As soon as Medvedev learned about the terrorist act at Domodedovo, the two Agentura.ru specialists say, the Russian president called three officials to meet with him: Aleksandr Bastrykin, the head of the Investigation Committee, Yury Chaika, the prosecutor general, and Igor Levitin, the transportation minister.
Thus, the two analysts say, the president assembled “only those who are responsible for reacting to a terrorist action rather than those, like Interior Minister Rashid Nurgaliyev and FSB Director Aleksandr Bortnikov who are charged with preventing terrorist actions. Nor were these two called to Prime Minister Vladimir Putin.
Apparently both the president and the prime minister “considered it inappropriate to ask questions” about why Domodedovo had occurred. But Nurgaliyev and Bortnikov not only failed to appear before Medvedev and Putin but they also did not show up “in front of the television cameras, thereby avoiding the necessity of answering questions from journalists.”
According to Soldatov and Borogan, “the tactic chosen by the authorities can have only one explanation.” For the president and prime minister, the terrorist action is being “equated to a natural disaster where by definition there are not guilty parties but there is only a spontaneously arising tragic situation to which it is necessary to react appropriately.”
“In such circumstances,” they add, “what is needed are not questions but orders.”

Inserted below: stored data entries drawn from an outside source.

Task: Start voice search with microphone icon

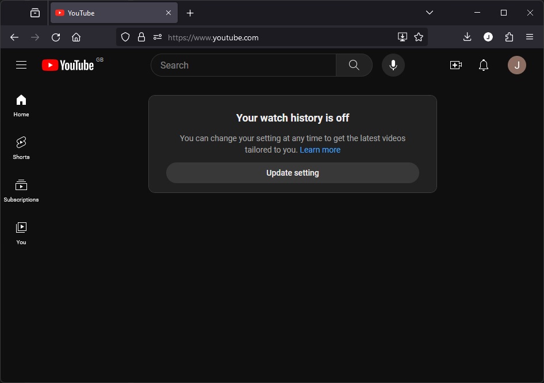Action: [393, 65]
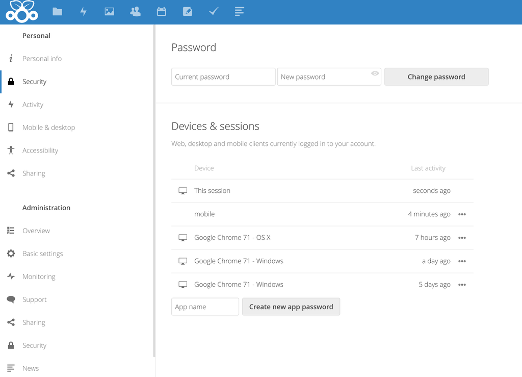The height and width of the screenshot is (377, 522).
Task: Click Create new app password
Action: pyautogui.click(x=291, y=307)
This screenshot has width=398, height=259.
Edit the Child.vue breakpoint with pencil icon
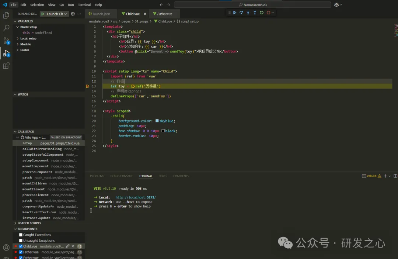point(67,246)
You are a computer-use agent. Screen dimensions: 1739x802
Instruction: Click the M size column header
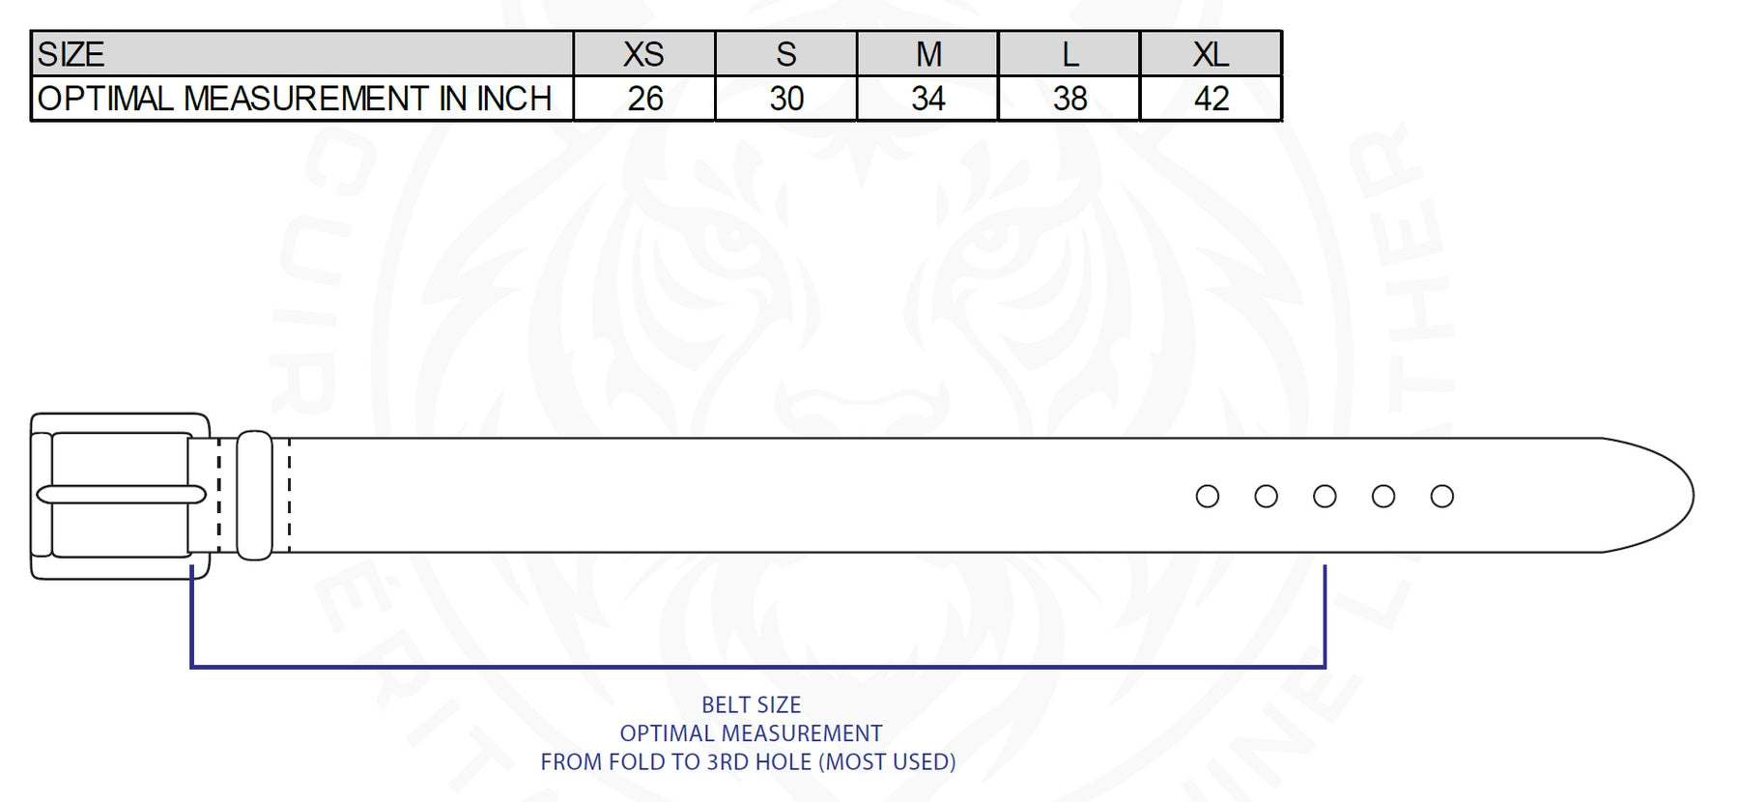(x=927, y=54)
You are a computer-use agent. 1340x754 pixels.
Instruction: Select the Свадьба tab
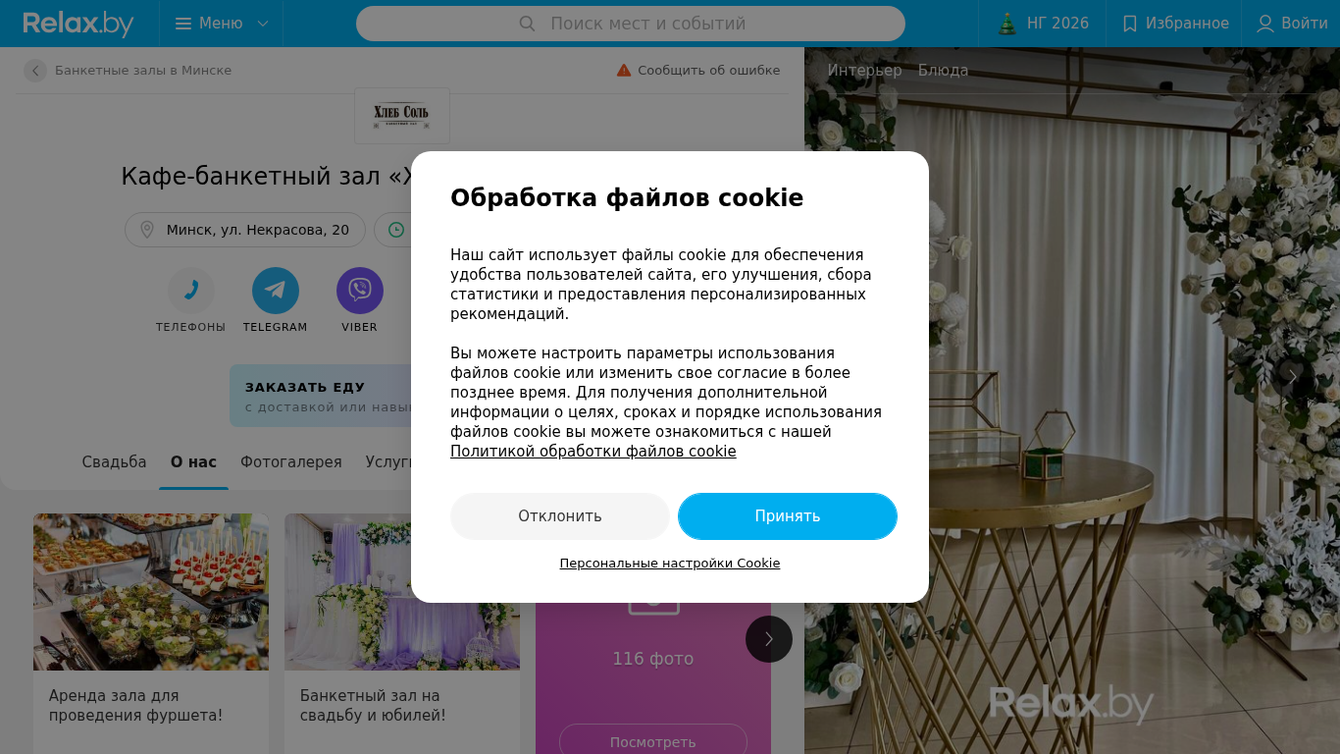[115, 462]
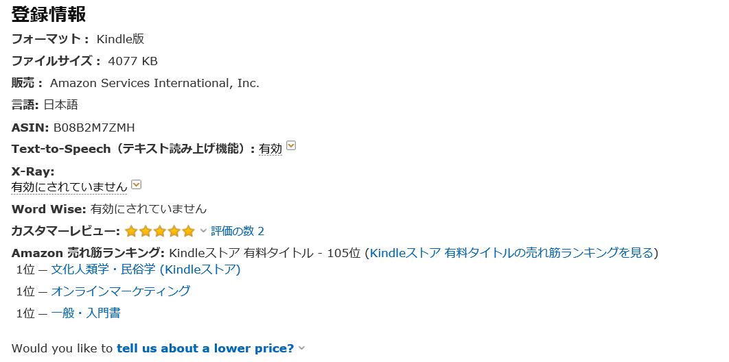Screen dimensions: 729x362
Task: Click the dotted X-Ray 有効にされていません value
Action: click(x=69, y=187)
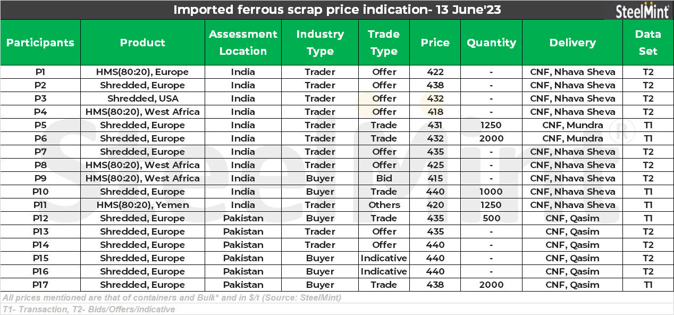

This approach, Soldatov and Borogan note, “appeared long before the terrorist act at Domodedova” this week, adding that “at the very least, during the last two years, the special services have been equating terrorism to a phenomenon of nature,” given that Bortnikov has not reported to the media in 2009 or 2010 about the results of his agencies work in this area.
The two analysts recall that a year ago they wrote of their impression that “the refusal of Bortnikov from the longstanding practice of annual reports to the press meant the FSB no longer intends to hide that the special services report only to the Kremlin.” Now, they say it appears “the FSB and MVD do not consider themselves subordinate even to the Kremlin” and that Medvedev and Putin accept that.
But the reaction of other officials highlights an even bigger disconnect. In the past, for example, Moscow Mayor Yuri Luzhkov always visited the site of a terrorist act both to demonstrate that he was in charge and gave interviews to the media in order to underscore his ties to the population that was suffering.
“This old tradition of the 1990s died immediately after Medvedev replaced the mayor of the city,” Soldatov and Borogan say. “Sobyanin came to the site of the tragedy, that is, he fulfilled the functions of administration but he did not consider it necessary to meet with the press there.” He limited himself to “declarations before ‘his own’ television cameras.”
According to the two analysts, “it is characteristic that Bornikov and Sobyanin are both appointees of Medvedev and both with ease have rejected the practice of their predecessors, Patrushev and Luzhkov by refusing to appear before the press.” This new approach, Soldatov and Borogan say, suggests that they don’t feel “any degree of responsibility before the people.”
But that raises some serious issues, they point out. “Countering terrorists is not simply an area of administrative decisions of various degrees of effectiveness, the shortcomings of which can be covered in secrecy.” More to the point, no amount of secrecy can hide that Moscow now isn’t demanding that the force structures react to the threat in a timely fashion.
Since the announcement of a national counter-terrorism strategy in 2004 and 2006, “the chief priority is not to permit an attack of large groups of militants which would lead ot the loss of administrative control (that is, of political stability) in the region or country as a whole” rather than protecting the population.
The terrorists have changed tactics as a result, Soldatov and Borogan say, shifting to small groups, the use of suicide bombers, and attacking officials. That shift has allowed Medvedev to solemnly declare about “the completion of the counter-terrorist operation in Chechnya,” but it has left Russia and Russians less well-protected against terror than they were.